Scottish Green Party reveals comprehensive plan to tackle ‘resurgence of homophobia and transphobia’

Scottish Green Party co-leaders Lorna Slater and Patrick Harvie

The Scottish Green Party’s LGBT+ group Rainbow Greens has produced a comprehensive LGBT+ manifesto in the face of a “homophobia and transphobia resurgence”.

The party has long been clear about its pro-LGBT+ rights stance, and co-leaders Patrick Harvie and Lorna Slater launched their leadership in 2019 with a renewed drive to get more non-binary folk into politics.

Harvie, who became the first-ever openly bisexual MSP in 2003, told PinkNews that Scotland, and the UK as a whole, has been experiencing a “resurgence of homophobia and transphobia, the likes of which most of us can’t remember”, and that “we are seeing our community’s human rights under greater threat than in previous years”.

This, he said, means politicians need to be crystal clear about LGBT+ rights.

“I think it’s important that political parties say very clearly where they stand,” he said.

“I think our community should be a lot less willing to tolerate the idea that our human rights are some kind of optional extra. I think we should be saying that homophobia and transphobia are as unacceptable in our politics as racism, misogyny and sectarianism.”

As Scotland prepares for the 2021 Scottish Parliament election on 6 May, the Rainbow Greens have laid out specific aims for LGBT+ rights in healthcare, education, law, sports and COVID-19 recovery in a wide-ranging manifesto.

One of the areas where LGBT+ folk, especially trans and non-binary people, face the most significant barriers is health and social care.

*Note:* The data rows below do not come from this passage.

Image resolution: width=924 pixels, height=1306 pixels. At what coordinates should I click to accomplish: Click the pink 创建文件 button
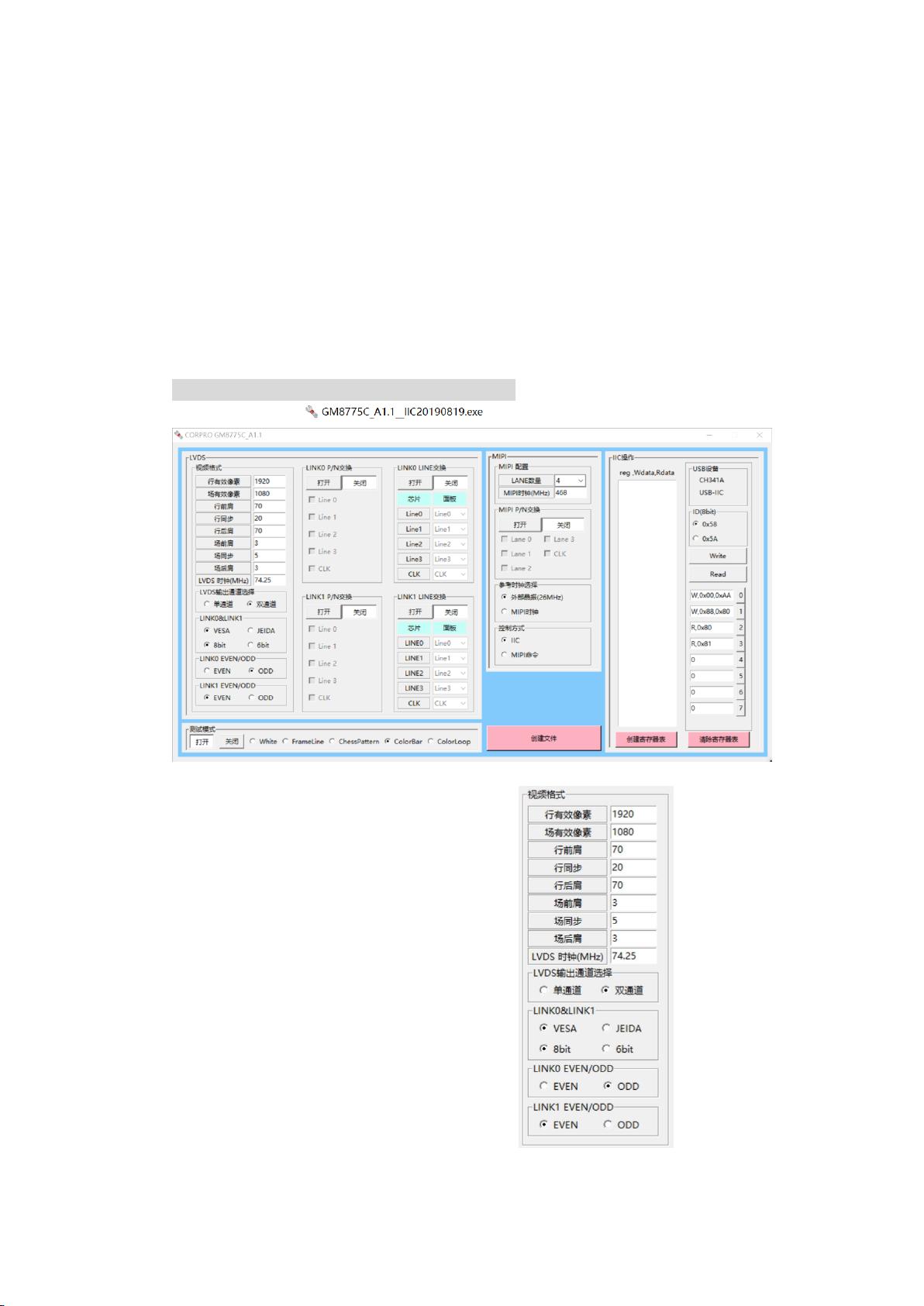click(543, 739)
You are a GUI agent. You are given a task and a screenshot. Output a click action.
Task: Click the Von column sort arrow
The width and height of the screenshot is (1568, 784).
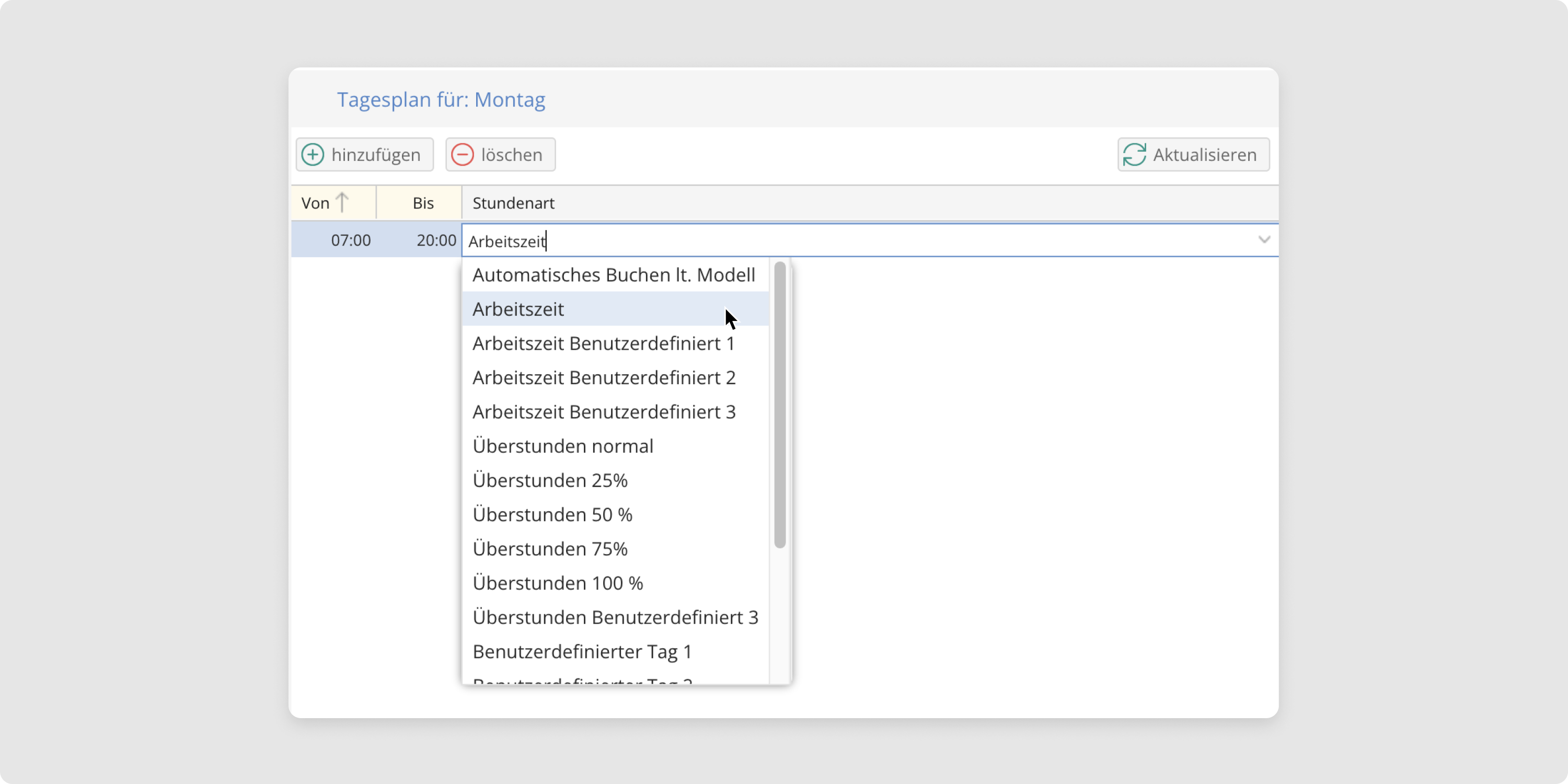click(x=343, y=203)
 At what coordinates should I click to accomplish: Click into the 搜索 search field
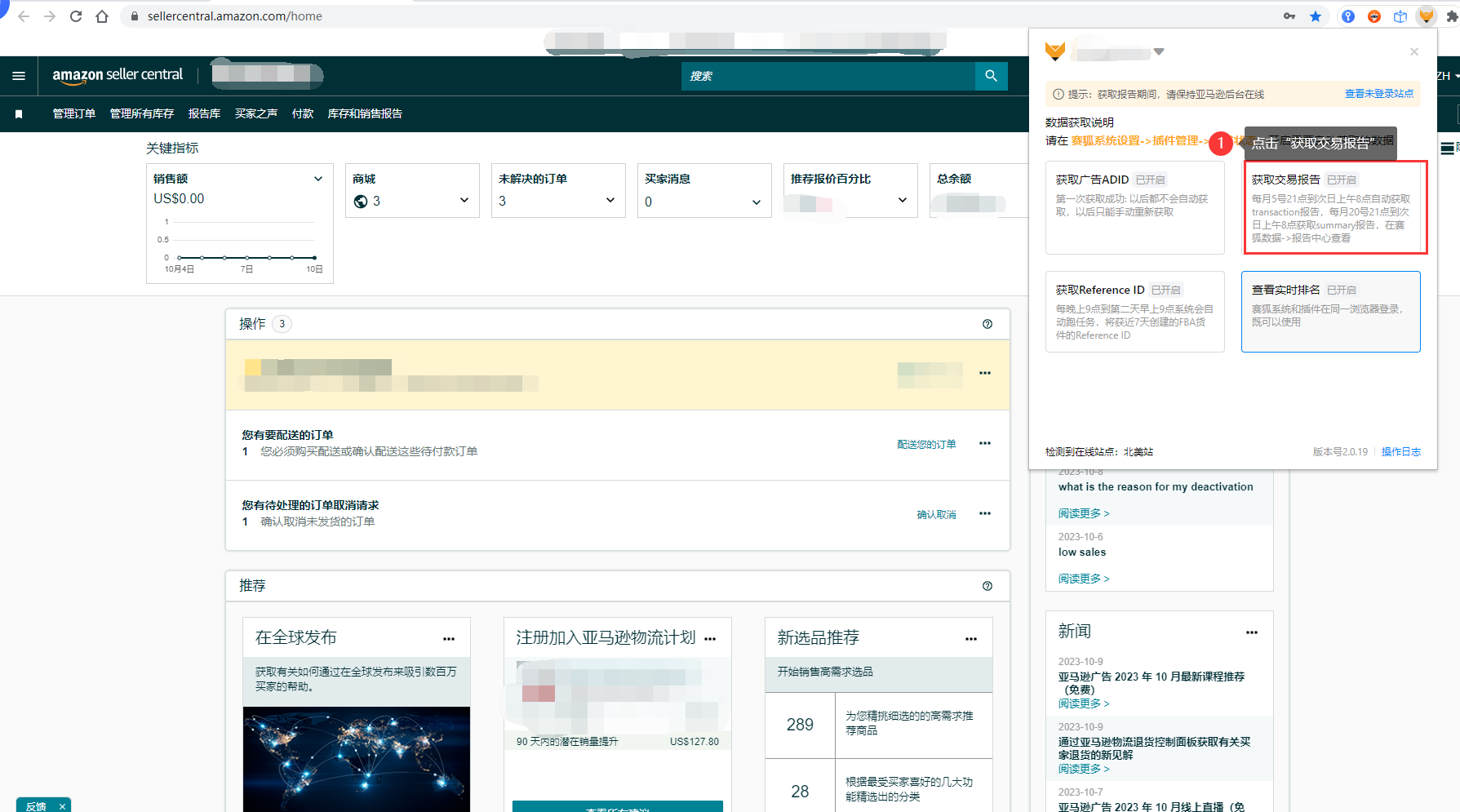click(828, 76)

The Rainbow Greens say in their manifesto that their priorities in this area include a ban on conversion therapy and unnecessary surgeries on intersex children, access to fertility services, equal blood donation policy and enhanced mental health provision “across all sectors for LGBT+ and intersex people by recognising the increased risk of mental health problems amongst LGBT+ people”.

The group promised to focus specifically on promoting an “informed consent model” for trans healthcare, to replace the current “gatekeeping model”. This means that gender-affirming healthcare services would focus on the individual and their knowledge about their own bodies and needs, rather than requiring them to “prove” their gender identity to healthcare professionals.

The Greens also said that they would continue to push for gender identity clinic (GIC) waiting times, which in most cases are years long, to fall in line with the 18-week NHS standard.

“In Glasgow, the waiting time just for a first appointment [at a GIC] is three years,” said Harvie.

“Then it’s another year and a half for a follow-up appointment, that’s not even the waiting time for treatment.

“I don’t think there’s any other form of healthcare where we would accept that level of poor standards in the NHS.”

When it comes to LGBT+ rights in law, the Rainbow Greens said the Scottish Green Party would aim to “secure the devolution of equalities, employment and immigration legislation to Scotland in order to fully implement protections for LGBT+ and intersex people in these areas”. 

These protections would include a sweeping reform of the Gender Recognition Act (GRA), implementing legal recognition of non-binary folk and ensuring access to healthcare for trans kids, the decriminalisation of sex work, and ending “the humiliation of ‘tests’ to prove LGBT+ identity for LGBT+ asylum seekers'”. 

The Rainbow Greens also aim to make LGBT-inclusive education the standard in Scottish schools, promised to “work with sporting governing bodies to implement LGBT+ and intersex inclusive policies and maximise LGBT+ and intersex participation in causal and competitive sports”, and said it would make its approach to pandemic recovery one that would “reduce the effects of the pandemic on services for LGBT+ and intersex people”. 

The Scottish Green Party has faced backlash for its unequivocal support of the LGBT+ community, and last year MSP Andy Wightman even quit over his own party’s support of trans rights.

But Harvie said the party’s refusal to be “ambiguous” when it comes to queer rights is making them even stronger. 

“[Wightman] was no longer for whatever, for whatever reason, he was no longer able to accept our position on on trans equality,” he said.

“We’ve gained far more members than we lost as a result of that.

“I would hate to think that we would ever become ambiguous on this kind of issue.

“I am afraid that that’s very much the case for many political parties… It’s important that political parties stop treating our community’s human rights as an optional matter of conscience, and start treating them as an issue where political leadership is required.”